POR DENTRO DA POLÍTICA DA BAIXADA SANTISTA

Cristina e Paulinho Wiazowski decidem deixar o PP e retornar ao PSD

Prefeita de Mongaguá e o marido, que governou a Cidade entre 2009 e 2012, devem assinar a ficha de filiação neste sábado, assim como o vice-prefeito de Guarujá, Toninho Salgado (SD)

18/03/2026 - quarta às 03h00

O retorno
A prefeita de Mongaguá, Cristina Wiazowski, e o marido, Paulinho Wiazowski, estão com os dias contados no PP. O casal decidiu retornar ao PSD. O anúncio deverá ser oficializado no próximo sábado, quando está programado um grande evento do partido nos Arcos do Valongo, no Centro de Santos, para marcar a chegada do deputado federal Paulo Alexandre Barbosa (PSDB) ao partido.

Aproximação com Kassab
Paulinho, que governou Mongaguá entre 2009 e 2012, iniciou a trajetória política em 1994 no extinto PFL, que depois se transformou em DEM, partido pelo qual foi eleito chefe do Executivo. Uma das principais lideranças da sigla era o atual secretário de Estado de Governo e Relações Institucionais, Gilberto Kassab, que fundou o PSD, em 2011. O ex-prefeito chegou ao PSD em 2014 e logo se tornou coordenador regional da agremiação na Baixada Santista.
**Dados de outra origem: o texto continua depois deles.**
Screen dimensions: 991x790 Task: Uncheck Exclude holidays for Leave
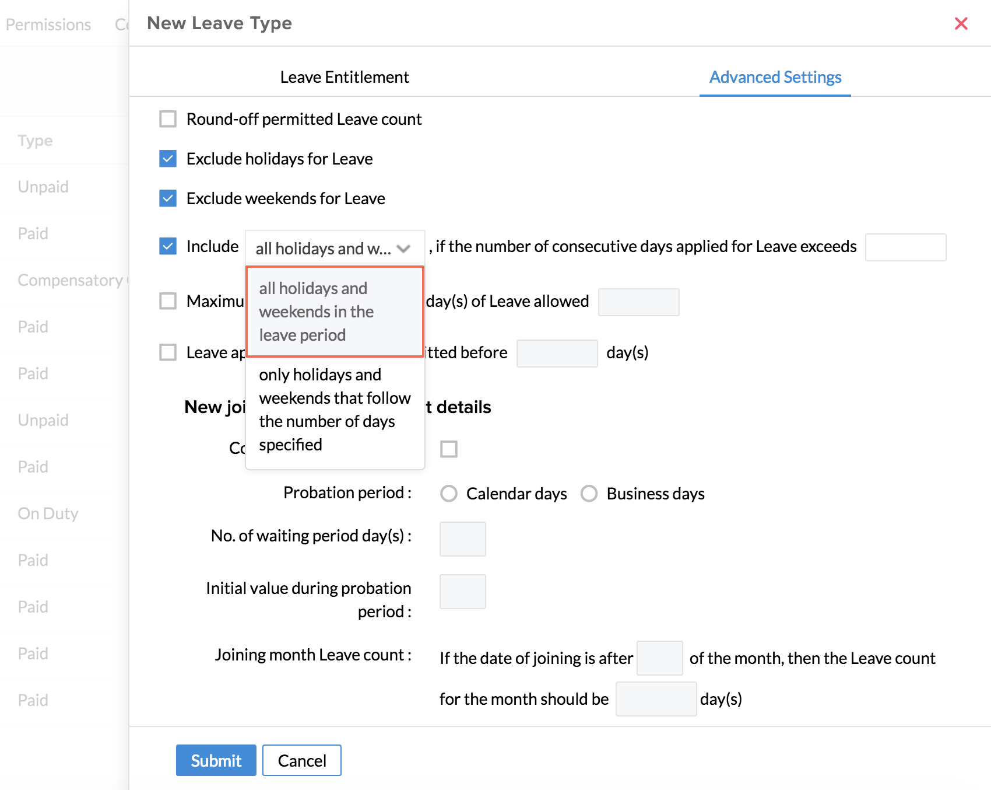coord(168,159)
Naquele ano, comandou a campanha de Kassab ao Senado na região.

Vice pelo PSD
Cristina também estava filiada ao partido na década passada. Na eleição suplementar de 2018, ela concorreu a vice-prefeita na chapa encabeçada pelo advogado Renato Donato (PSB). Porém, o pleito foi declarado ineficaz pela Justiça Eleitoral, pois o Supremo Tribunal Federal (STF) extinguiu o motivo da realização daquela disputa. 

Mudança estratégica
Em 2024, Mongaguá era administrada por Márcio Cabeça (Republicanos), o único prefeito da Baixada Santista que declarou apoio, ainda no primeiro turno de 2022, à candidatura de Tarcísio de Freitas (Republicanos) ao Palácio dos Bandeirantes, tendo Felicio Ramuth (PSD) como vice. Diante desse cenário e da aproximação entre Republicanos e PSD, o casal Wiazowski optou por se filiar ao PP como uma estratégia para evitar riscos políticos e eventuais movimentos inesperados no tabuleiro eleitoral de 2024.

De volta
Conforme apurado pela coluna, quem também deve reforçar os quadros do PSD na Baixada Santista é o vice-prefeito de Guarujá, Toninho Salgado. O atual integrante do Executivo já esteve na sigla entre 2016 e março de 2024, quando decidiu migrar para o Solidariedade (SD) com o objetivo de disputar, pela primeira vez, a Prefeitura, após três mandatos consecutivos como vereador. Após negociações e articulações políticas, acabou integrando a chapa encabeçada por Farid Madi (Pode), que saiu vitoriosa nas urnas.

Ministro em Santos
A Polícia Federal, em Santos, ganhará uma nova sede em uma área cedida pelo Governo Federal, ao lado do Terminal Pesqueiro Público de Santos (TPPS), na Ponta da Praia. Amanhã, às 15h30, será assinado um convênio para a elaboração do projeto executivo do prédio, que terá dez pavimentos e deverá ficar pronto somente em 2029. A solenidade deverá contar com a presença do ministro de Portos e Aeroportos, Silvio Costa Filho (Republicanos).

Maior faturamento
A Câmara dos Deputados aprovou ontem o regime de urgência para 12 propostas, ou seja, elas podem ser votadas diretamente no plenário, sem passar pelas comissões da Casa. Uma dessas matérias é o Projeto de Lei Complementar 108/21, de autoria do senador Jayme Campos (União-MT), que prevê o aumento do teto da receita bruta anual para enquadramento como Microempreendedor Individual (MEI) de R$ 81 mil para R$ 130 mil. A proposta também busca permitir que o MEI contrate até dois empregados e não apenas um, como ocorre hoje. 

Participação ativa
O texto final dependerá de uma negociação com o Governo Federal, em especial com os ministérios da Fazenda e do Empreendedorismo, devido ao impacto fiscal que será provocado com as mudanças para os MEIs. Esse assunto conta com o envolvimento direto da Secretaria Nacional de Ambiente de Negócios, comandada pelo jornalista santista Maurício Juvenal.